Entries shown:
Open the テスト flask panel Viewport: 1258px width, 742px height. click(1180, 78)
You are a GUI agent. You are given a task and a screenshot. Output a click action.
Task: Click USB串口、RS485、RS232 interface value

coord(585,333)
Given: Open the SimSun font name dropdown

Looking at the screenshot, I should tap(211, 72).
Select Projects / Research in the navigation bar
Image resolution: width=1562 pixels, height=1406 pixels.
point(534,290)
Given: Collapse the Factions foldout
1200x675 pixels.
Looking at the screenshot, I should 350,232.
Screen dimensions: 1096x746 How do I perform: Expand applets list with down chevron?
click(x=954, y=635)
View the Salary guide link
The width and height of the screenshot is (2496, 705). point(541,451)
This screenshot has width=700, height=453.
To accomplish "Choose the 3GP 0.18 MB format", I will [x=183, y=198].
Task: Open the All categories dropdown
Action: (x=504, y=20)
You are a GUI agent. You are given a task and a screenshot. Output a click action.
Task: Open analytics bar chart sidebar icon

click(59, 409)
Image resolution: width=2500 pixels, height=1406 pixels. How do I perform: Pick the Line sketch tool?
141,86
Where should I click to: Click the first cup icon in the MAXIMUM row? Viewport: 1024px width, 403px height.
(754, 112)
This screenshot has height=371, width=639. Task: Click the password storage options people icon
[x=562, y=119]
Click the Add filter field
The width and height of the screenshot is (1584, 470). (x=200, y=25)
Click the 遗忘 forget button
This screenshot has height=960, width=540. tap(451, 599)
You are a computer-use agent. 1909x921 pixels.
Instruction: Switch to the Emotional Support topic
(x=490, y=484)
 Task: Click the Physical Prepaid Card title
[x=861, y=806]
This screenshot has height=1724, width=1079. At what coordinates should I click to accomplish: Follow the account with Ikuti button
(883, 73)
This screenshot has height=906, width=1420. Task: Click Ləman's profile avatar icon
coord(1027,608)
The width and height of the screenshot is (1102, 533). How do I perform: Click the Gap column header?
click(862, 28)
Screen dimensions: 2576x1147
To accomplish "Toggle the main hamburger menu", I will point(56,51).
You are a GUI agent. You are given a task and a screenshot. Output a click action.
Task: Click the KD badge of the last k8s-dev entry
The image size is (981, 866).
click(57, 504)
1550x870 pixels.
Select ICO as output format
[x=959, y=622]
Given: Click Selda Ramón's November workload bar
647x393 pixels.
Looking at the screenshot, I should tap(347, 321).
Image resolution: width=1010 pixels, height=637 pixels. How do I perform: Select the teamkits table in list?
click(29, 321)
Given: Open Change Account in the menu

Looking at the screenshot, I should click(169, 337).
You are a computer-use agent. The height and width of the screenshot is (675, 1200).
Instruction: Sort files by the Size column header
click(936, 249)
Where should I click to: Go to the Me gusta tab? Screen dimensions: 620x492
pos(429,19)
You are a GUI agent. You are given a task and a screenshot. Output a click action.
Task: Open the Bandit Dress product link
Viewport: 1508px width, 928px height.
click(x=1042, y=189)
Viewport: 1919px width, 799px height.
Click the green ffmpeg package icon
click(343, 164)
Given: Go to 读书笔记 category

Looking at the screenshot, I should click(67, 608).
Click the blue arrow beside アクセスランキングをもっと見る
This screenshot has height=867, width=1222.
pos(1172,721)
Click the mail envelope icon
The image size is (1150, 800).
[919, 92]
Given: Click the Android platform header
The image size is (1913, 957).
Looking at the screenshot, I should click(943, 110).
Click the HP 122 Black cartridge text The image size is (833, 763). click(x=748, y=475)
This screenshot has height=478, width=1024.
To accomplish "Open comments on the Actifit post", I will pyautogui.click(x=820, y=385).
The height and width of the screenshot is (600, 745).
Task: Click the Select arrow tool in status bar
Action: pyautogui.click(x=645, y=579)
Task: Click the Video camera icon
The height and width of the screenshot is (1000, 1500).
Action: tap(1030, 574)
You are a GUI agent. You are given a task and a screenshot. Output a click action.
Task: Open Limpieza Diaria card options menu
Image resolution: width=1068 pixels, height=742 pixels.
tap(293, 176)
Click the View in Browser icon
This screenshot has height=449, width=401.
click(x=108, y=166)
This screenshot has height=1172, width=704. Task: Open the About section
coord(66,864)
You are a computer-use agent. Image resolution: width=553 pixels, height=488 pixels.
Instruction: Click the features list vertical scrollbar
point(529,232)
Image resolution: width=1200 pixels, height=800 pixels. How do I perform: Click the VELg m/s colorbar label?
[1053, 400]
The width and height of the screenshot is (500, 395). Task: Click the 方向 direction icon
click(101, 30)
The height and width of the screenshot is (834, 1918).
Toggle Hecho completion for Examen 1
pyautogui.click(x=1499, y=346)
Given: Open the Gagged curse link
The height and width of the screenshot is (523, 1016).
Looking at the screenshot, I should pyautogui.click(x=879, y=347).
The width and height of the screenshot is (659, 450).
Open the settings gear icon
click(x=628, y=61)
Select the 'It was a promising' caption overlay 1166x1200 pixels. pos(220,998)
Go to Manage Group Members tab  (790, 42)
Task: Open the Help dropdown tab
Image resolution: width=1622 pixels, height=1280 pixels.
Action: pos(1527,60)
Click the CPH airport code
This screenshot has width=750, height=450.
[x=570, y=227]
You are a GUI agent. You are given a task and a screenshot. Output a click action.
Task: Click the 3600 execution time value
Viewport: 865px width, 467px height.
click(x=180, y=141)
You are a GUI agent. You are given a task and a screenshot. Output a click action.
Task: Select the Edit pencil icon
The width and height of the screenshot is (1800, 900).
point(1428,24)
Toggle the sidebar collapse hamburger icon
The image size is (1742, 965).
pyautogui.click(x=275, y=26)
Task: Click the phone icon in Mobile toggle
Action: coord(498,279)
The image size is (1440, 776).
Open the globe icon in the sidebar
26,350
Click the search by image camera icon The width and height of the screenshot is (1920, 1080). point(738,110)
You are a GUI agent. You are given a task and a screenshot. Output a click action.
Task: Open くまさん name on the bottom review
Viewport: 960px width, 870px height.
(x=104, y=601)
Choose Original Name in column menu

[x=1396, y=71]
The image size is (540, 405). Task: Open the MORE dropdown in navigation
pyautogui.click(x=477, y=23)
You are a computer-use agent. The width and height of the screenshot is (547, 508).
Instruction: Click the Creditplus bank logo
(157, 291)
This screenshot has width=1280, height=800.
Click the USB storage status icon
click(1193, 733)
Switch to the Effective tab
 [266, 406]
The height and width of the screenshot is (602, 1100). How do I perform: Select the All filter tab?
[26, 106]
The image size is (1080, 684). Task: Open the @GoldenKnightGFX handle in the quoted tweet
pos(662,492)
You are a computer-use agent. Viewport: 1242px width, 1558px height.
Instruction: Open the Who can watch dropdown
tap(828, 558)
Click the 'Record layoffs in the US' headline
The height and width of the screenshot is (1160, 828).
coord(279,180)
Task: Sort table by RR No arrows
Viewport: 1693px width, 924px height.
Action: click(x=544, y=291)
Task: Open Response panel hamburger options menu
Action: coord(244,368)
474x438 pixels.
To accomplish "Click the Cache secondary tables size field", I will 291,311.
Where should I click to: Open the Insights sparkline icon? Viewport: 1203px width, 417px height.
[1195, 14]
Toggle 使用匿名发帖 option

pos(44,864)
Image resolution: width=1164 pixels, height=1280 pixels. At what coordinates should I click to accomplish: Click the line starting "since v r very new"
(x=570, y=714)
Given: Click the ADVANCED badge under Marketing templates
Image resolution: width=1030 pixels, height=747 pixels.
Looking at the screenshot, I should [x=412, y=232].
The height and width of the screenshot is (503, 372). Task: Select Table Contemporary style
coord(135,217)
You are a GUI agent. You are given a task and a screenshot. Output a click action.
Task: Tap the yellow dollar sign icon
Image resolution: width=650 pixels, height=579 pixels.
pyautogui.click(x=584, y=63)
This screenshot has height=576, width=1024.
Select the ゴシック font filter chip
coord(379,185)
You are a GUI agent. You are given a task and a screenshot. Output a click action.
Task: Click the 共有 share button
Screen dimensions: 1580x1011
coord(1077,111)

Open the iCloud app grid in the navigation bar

Task description:
Print the rows again without any change, starting at the first row and ending at the line that contains "coord(1027,608)".

Response:
Open the テスト flask panel Viewport: 1258px width, 742px height. click(1180, 78)
You are a GUI agent. You are given a task and a screenshot. Output a click action.
Task: Click USB串口、RS485、RS232 interface value

coord(585,333)
Given: Open the SimSun font name dropdown

Looking at the screenshot, I should tap(211, 72).
Select Projects / Research in the navigation bar
Image resolution: width=1562 pixels, height=1406 pixels.
point(534,290)
Given: Collapse the Factions foldout
1200x675 pixels.
Looking at the screenshot, I should 350,232.
Screen dimensions: 1096x746 How do I perform: Expand applets list with down chevron?
click(x=954, y=635)
View the Salary guide link
The width and height of the screenshot is (2496, 705). point(541,451)
This screenshot has width=700, height=453.
To accomplish "Choose the 3GP 0.18 MB format", I will [x=183, y=198].
Task: Open the All categories dropdown
Action: (x=504, y=20)
You are a GUI agent. You are given a task and a screenshot. Output a click action.
Task: Open analytics bar chart sidebar icon

click(59, 409)
Image resolution: width=2500 pixels, height=1406 pixels. How do I perform: Pick the Line sketch tool?
141,86
Where should I click to: Click the first cup icon in the MAXIMUM row? Viewport: 1024px width, 403px height.
(754, 112)
This screenshot has height=371, width=639. Task: Click the password storage options people icon
[x=562, y=119]
Click the Add filter field
The width and height of the screenshot is (1584, 470). (x=200, y=25)
Click the 遗忘 forget button
This screenshot has height=960, width=540. tap(451, 599)
You are a computer-use agent. 1909x921 pixels.
Instruction: Switch to the Emotional Support topic
(x=490, y=484)
 Task: Click the Physical Prepaid Card title
[x=861, y=806]
This screenshot has height=1724, width=1079. At what coordinates should I click to accomplish: Follow the account with Ikuti button
(883, 73)
This screenshot has height=906, width=1420. Task: Click Ləman's profile avatar icon
coord(1027,608)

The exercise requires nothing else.